*** Supplied entries
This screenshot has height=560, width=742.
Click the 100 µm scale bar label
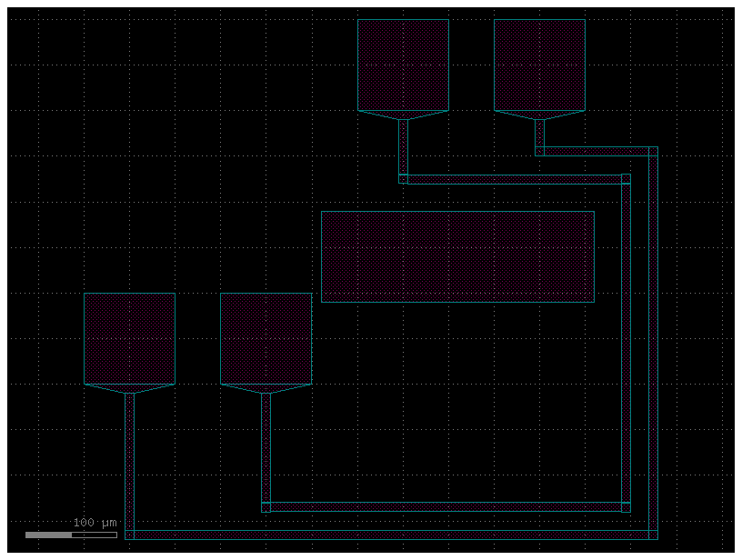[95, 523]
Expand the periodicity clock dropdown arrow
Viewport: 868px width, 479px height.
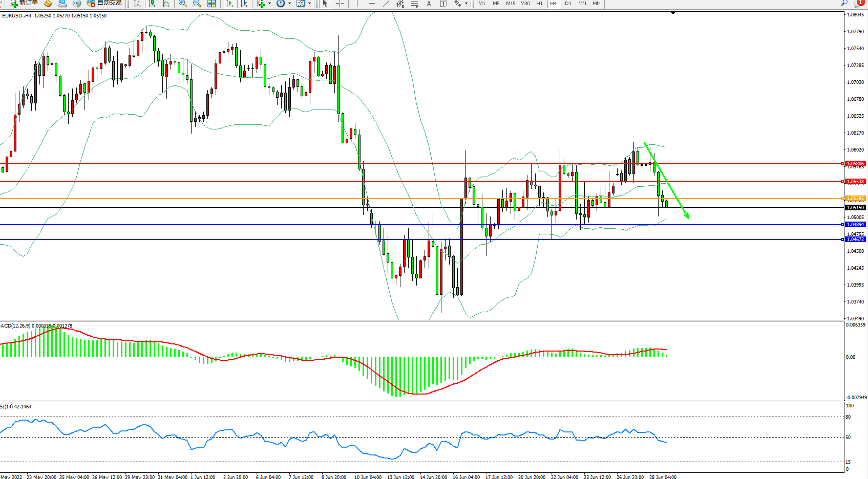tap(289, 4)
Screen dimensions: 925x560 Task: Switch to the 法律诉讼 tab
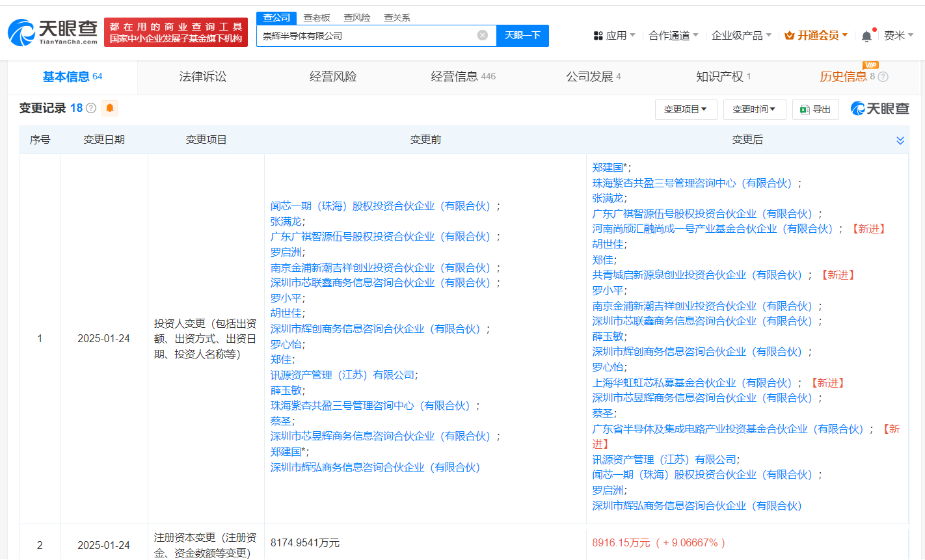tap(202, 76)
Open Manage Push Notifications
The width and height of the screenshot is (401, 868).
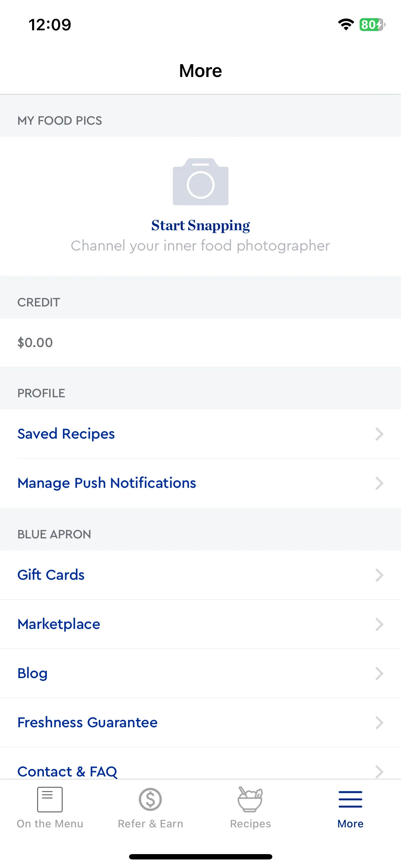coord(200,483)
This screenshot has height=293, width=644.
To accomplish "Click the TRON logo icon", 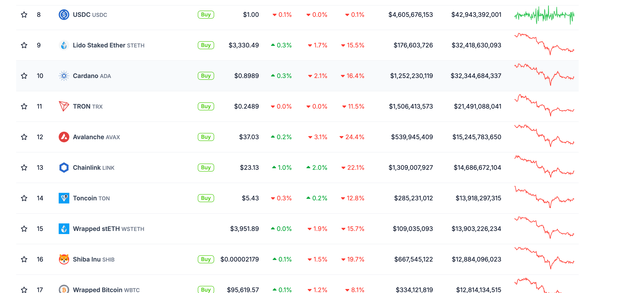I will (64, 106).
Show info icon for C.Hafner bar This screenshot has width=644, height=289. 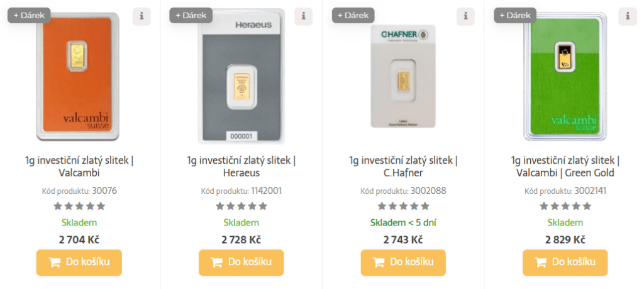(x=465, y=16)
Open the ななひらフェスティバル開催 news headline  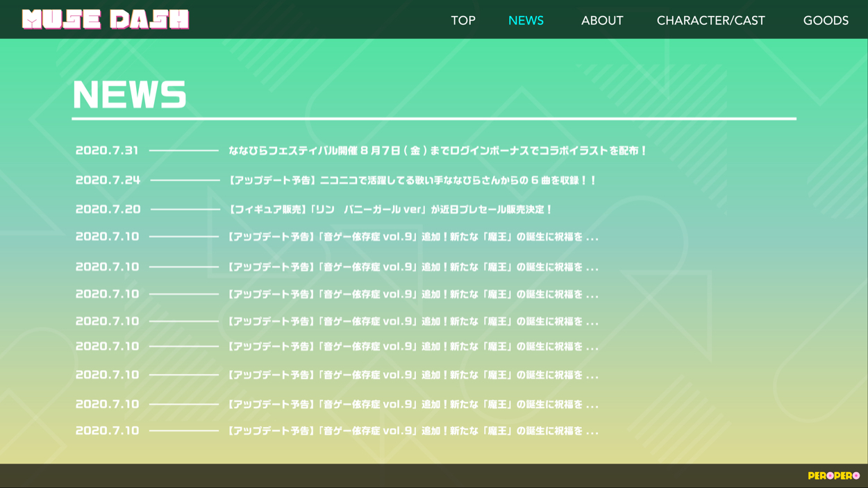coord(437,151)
******
Try it: From the records above, quote word for word only the lines beginning at the line that has "Click the 100 µm scale bar label" and stopping after the line that has "Open Manage Push Notifications". Omit the pictures.

Answer to this task:
Click the 100 µm scale bar label
[95, 523]
Expand the periodicity clock dropdown arrow
Viewport: 868px width, 479px height.
tap(289, 4)
Screen dimensions: 925x560 Task: Switch to the 法律诉讼 tab
tap(202, 76)
Open Manage Push Notifications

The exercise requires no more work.